The ral caveat, of course, is that it "may" darken the iris, permanently. My dermatologist said the ingredient that caused that effect is not in this product and it can't happen. The effective ingredient was part of a glaucoma treatment. Growing eyelashes was a side effect that they bottled and sold. The darkening came from a different ingredient. Or so my derm says. I haven't verified that myself. I stopped using it a few months ago just because I didn't want to take a chance on turning my green eyes brown, but in truth, I used it for months and saw no darkening at all, so really I'm just being paranoid. If your eyes are already brown, there's nothing to worry about.

Okay, done shilling. I'm just so pleased to find a "wonder" product that really does do what it says it will!


Trudy Booth - Jan 27, 2010 4:25:38 pm PST #8141 of 30000
Greece's financial crisis threatens to take down all of Western civilization - a civilization they themselves founded. A rather tragic irony - which is something they also invented. - Jon Stewart

Do the lashes stay once you stop applying? This has been my big question!


Atropa - Jan 27, 2010 4:27:23 pm PST #8142 of 30000
The artist formerly associated with cupcakes.

Do the lashes stay once you stop applying? This has been my big question!

Yeah, that's been my question, too.


meara - Jan 27, 2010 4:34:18 pm PST #8143 of 30000

Ok, people sounded like they were just chanting USA! USA! In responseto something Obama said. Seriously people!? It's the state Of the union, not a sporting event!


Zenkitty - Jan 27, 2010 4:39:58 pm PST #8144 of 30000
Every now and then, I think I might actually be a little odd.

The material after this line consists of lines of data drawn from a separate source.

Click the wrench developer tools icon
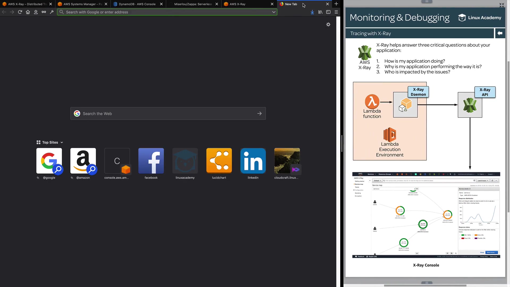52,12
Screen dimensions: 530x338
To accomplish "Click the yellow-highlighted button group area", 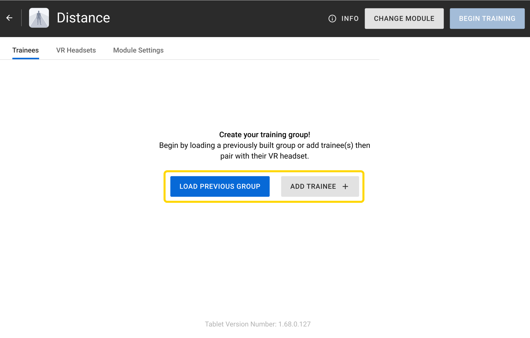I will point(264,186).
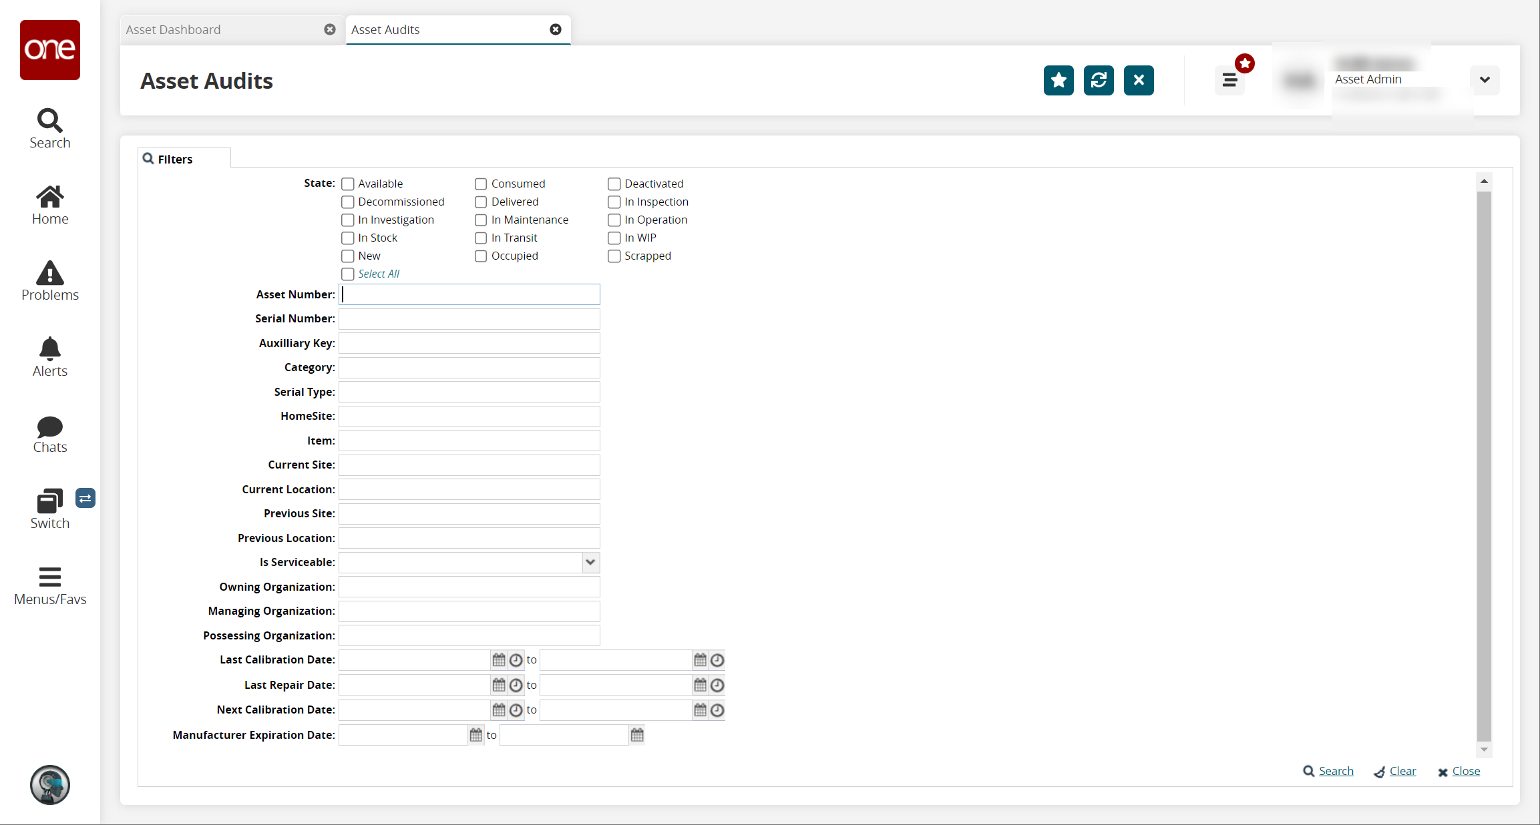The image size is (1540, 825).
Task: Tick the Select All checkbox
Action: coord(348,274)
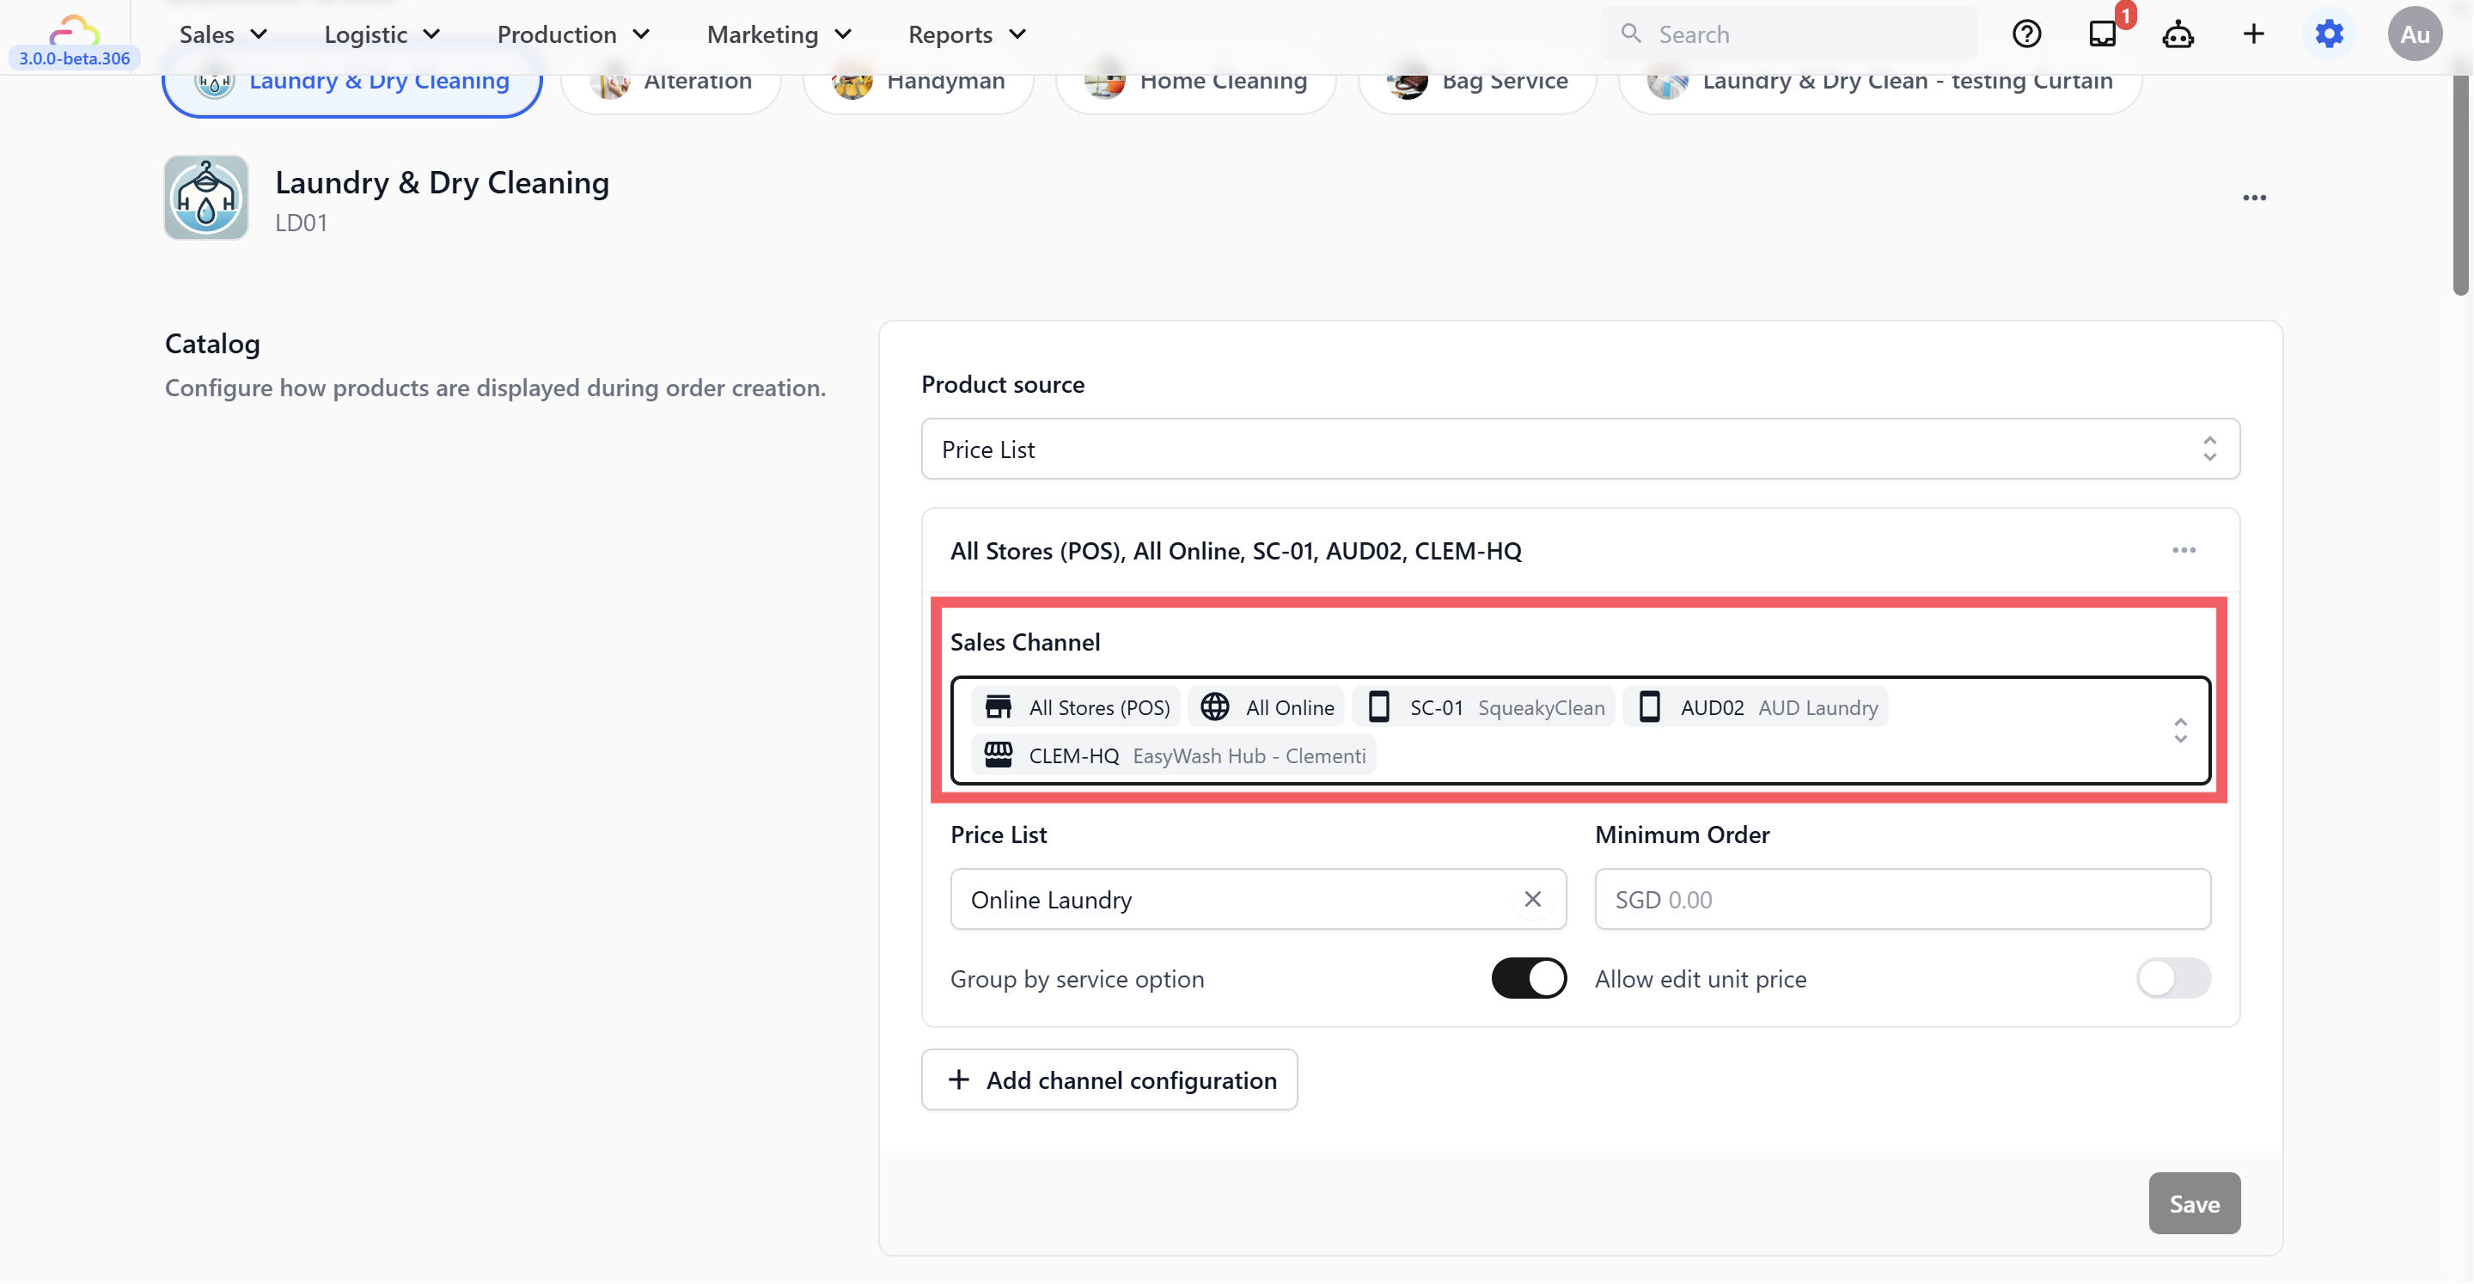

They say that the effect will wear off, and the "holy cow!" factor did, but even after not having used it for many months, my lashes are still thicker, darker, and longer than before. My experience is that, once they get to the point of maximum growth, something like twice-weekly maintenance is all that's needed to keep them there. My next appointment with my dermatologist, I'm buying another package.

I think what the stuff really does is just stimulate growth and significantly slow the rate at which lashes are shed. I saw lashes where I'd never seen lashes, I swear. I also used it on the bottom lid, which you're not supposed to do but I don't know why.


Barb - Jan 27, 2010 4:43:19 pm PST #8145 of 30000
“Not dead yet!”

Look, my kitchen cookbook wall is DONE! Well, not done in the sense that I still need to hang art on the walls, but all of the cookbooks are unpacked and arranged on their shelves and everything! Actually, the entire kitchen is unpacked-- finished the last boxes today.